Moim zdaniem powinno eliminować się przyczyny popełniania przestępstw zamiast masowo zamykać ludzi w i tak przepełnionych ośrodkach.
syzu, 17 lipca 2008, 19:41
Kłamstwo to:
- utajenie prawdy ze strachu przed konsekwencjami i brak odwagi stawienia czoła rzeczywistości,
- fantazjowanie, czyli odtwarzanie wydarzeń w jakich chciałoby się wziąć udział a nie wzięło się z braku odwagi lub koloryzowanie prawdziwych
- sposób na życie
Zakładając, że Twój znajomy, nazwijmy go Jacuś skłamał. Po prostu skłamał. To na pewno nie powiesz, że popełnił przestępstwo.
este perfil es muy tonto, 18 lipca 2008, 16:19
nasze prawo nie każe kłamstw,ani nie każe prewencyjnie,na podstawie domniemania możliwości popełnienia czynu karalnego w przyszłości,możemy je zmienić i resocjalizować masy ludności dbając o to by im nie został uraz po "zabraniu grabek w piaskownicy",podobnie było u Huxleya.Nie oznacza to że nie możemy karać tych z urazem za to że są jacy są(choć może nieco łagodniej od tych bez urazu,z premedytacją łamiący prawo,choć nawet to potrafimy uzasadnić i nie wynika to z ich wolnej woli).
syzu, 18 lipca 2008, 16:24
Codziennie takich każe się mentalnie. Wypycha z areny społecznej. Słabe, nieprzystosowane jednostki same czują, że powinny uciec od społeczeństwa zamiast samemu codziennie stawać się lepszym.
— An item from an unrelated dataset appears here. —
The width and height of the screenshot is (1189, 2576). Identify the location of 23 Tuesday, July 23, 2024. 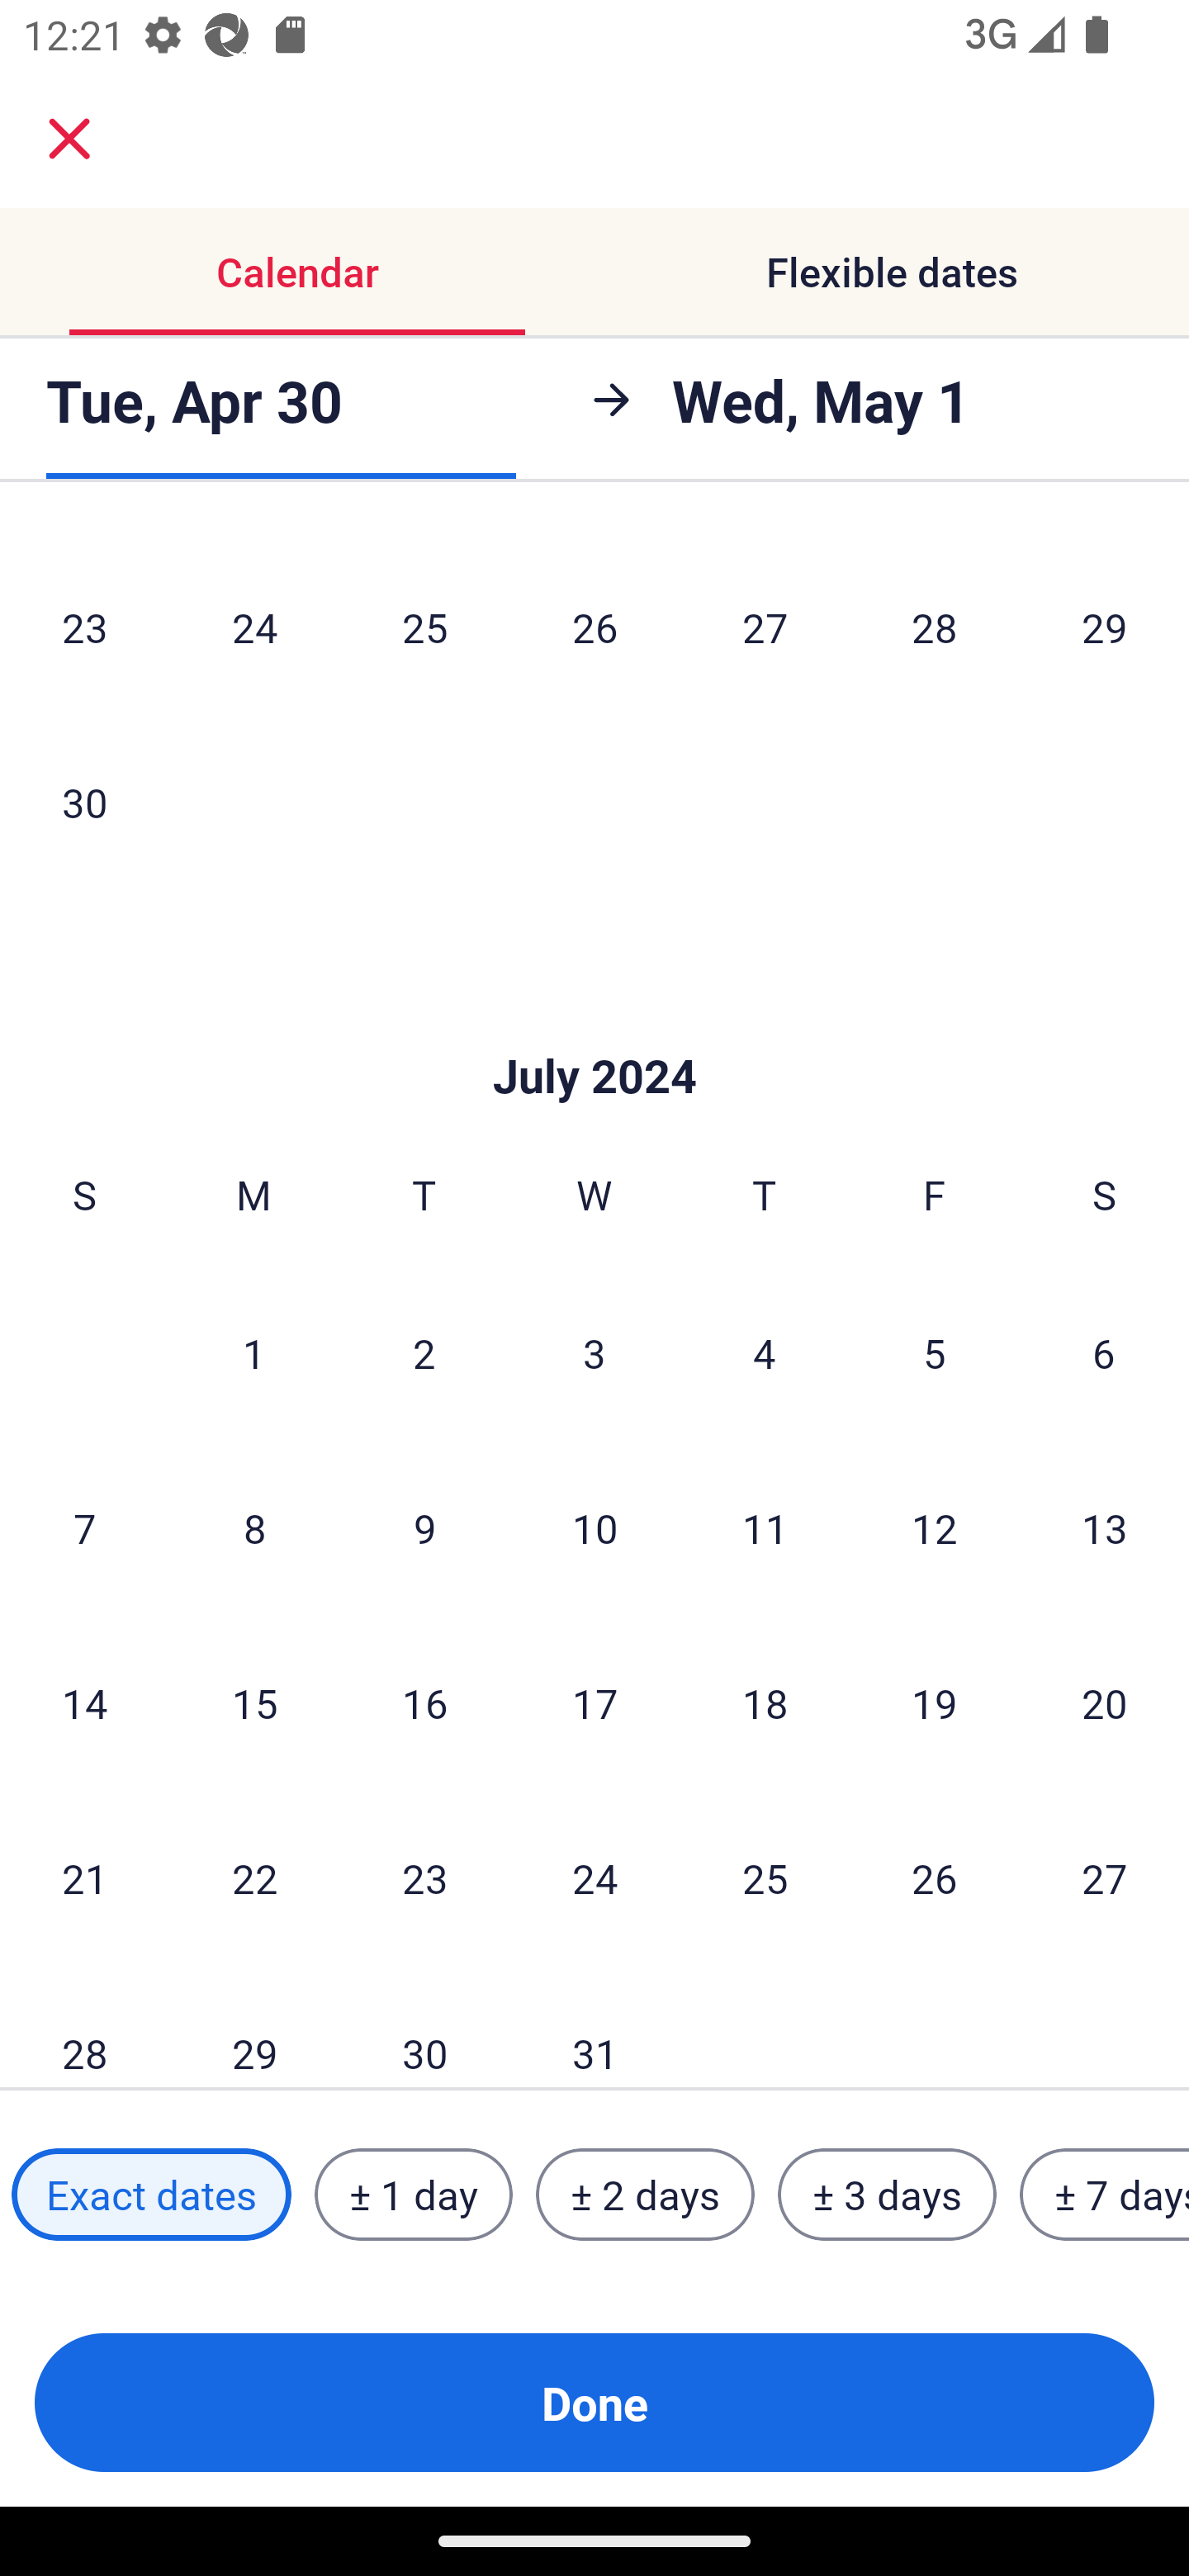
(424, 1878).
To ludzie z kompleksami, podatni na "nie". Sami robią kał do swoich umysłów.
este perfil es muy tonto, 18 lipca 2008, 16:32
nie tak ostro!introwertycy mogą dostrzec piękno którego ekstrawertycy zajęci życiem,pracą,zabawą nie dostrzegą.Ekstrawertycy i jednostki żyjące pełnią życia też mają niekiedy "kał" w głowie,bywają płytcy,nawet częściej niż zakompleksieni,bo nie mają czasu na myślenie.Chociaż niektóre EMOstwory też są porąbane,ale ja tam generalnie wolę towarzystwo outsiderów z kompleksami niż dresów,solarek,dmuchanych lalek,ludzi zaradnych życiowo którzy filozofię,literaturę,sztukę uznają za gówno i zachwycają się najnowszymi popprodukcjami.
syzu, 18 lipca 2008, 16:40
za to dostałem -karme? pozdrawiam
este perfil es muy tonto, 18 lipca 2008, 16:41
dokładnie za to
syzu, 18 lipca 2008, 23:57
Zauważyłem ostatnio, że z Tobą to albo grochem o ścianę, albo jak z miodem. Jeśli jednak dociera to znowu trzeba uważać żeby nie scukrzył się. Mimo wszystko podziwiam.